_What is needed:_
Each line below with the string "arrow" should be copied.

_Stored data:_
· · ·
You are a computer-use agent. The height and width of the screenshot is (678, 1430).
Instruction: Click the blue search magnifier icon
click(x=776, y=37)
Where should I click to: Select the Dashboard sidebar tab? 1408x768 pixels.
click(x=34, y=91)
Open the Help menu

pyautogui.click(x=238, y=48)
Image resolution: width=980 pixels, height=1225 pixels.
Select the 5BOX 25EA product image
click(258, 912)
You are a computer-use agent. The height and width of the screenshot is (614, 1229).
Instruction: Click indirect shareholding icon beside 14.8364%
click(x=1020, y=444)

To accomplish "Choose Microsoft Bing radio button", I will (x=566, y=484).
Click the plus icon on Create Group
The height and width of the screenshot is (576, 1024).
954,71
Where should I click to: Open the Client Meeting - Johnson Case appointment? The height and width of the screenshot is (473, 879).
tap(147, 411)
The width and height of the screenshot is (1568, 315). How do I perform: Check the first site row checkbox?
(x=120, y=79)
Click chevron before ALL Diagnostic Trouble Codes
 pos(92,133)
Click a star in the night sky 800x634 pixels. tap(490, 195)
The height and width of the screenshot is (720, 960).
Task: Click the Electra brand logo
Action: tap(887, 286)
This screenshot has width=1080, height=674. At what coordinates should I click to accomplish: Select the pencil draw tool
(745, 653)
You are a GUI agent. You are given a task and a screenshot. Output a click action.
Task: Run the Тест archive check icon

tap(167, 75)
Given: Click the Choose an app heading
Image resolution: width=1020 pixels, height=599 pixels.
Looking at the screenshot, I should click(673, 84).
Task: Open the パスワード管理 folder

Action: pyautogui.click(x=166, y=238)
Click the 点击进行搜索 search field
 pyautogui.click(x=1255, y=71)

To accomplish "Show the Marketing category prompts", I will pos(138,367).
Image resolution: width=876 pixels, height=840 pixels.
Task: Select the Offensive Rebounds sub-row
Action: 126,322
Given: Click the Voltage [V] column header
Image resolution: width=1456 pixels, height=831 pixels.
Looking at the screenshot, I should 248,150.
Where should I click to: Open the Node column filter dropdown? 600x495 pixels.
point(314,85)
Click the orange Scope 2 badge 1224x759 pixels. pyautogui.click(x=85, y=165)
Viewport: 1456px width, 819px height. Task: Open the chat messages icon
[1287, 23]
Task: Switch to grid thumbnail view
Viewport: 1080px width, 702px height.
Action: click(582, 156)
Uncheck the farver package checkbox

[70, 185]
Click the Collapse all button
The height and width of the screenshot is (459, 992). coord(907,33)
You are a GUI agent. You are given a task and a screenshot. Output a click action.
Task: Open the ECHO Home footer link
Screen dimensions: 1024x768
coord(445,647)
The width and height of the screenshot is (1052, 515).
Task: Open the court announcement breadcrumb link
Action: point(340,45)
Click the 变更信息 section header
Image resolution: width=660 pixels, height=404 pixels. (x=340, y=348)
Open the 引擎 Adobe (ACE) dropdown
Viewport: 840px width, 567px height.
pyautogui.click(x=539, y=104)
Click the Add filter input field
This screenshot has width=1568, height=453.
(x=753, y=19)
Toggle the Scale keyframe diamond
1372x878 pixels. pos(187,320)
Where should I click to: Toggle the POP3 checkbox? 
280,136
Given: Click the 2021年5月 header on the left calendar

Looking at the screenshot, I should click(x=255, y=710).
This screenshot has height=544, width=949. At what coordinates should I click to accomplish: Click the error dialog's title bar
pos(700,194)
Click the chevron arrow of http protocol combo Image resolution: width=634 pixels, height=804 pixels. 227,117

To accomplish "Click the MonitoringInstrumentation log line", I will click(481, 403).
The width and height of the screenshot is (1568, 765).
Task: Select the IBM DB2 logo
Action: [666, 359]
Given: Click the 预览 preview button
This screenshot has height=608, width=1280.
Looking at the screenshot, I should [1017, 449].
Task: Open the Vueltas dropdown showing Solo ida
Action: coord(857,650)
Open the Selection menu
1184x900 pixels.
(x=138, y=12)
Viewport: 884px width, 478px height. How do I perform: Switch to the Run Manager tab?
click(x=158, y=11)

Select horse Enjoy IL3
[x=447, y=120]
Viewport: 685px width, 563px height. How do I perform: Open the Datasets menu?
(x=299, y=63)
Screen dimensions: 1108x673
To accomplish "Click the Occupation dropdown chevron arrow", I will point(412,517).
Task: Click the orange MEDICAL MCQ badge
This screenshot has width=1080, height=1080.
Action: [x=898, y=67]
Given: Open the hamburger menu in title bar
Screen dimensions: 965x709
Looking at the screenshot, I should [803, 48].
· · ·
_Your solution:_
Click the chevron arrow of http protocol combo Image resolution: width=634 pixels, height=804 pixels. 227,117
To accomplish "Click the Occupation dropdown chevron arrow", I will point(412,517).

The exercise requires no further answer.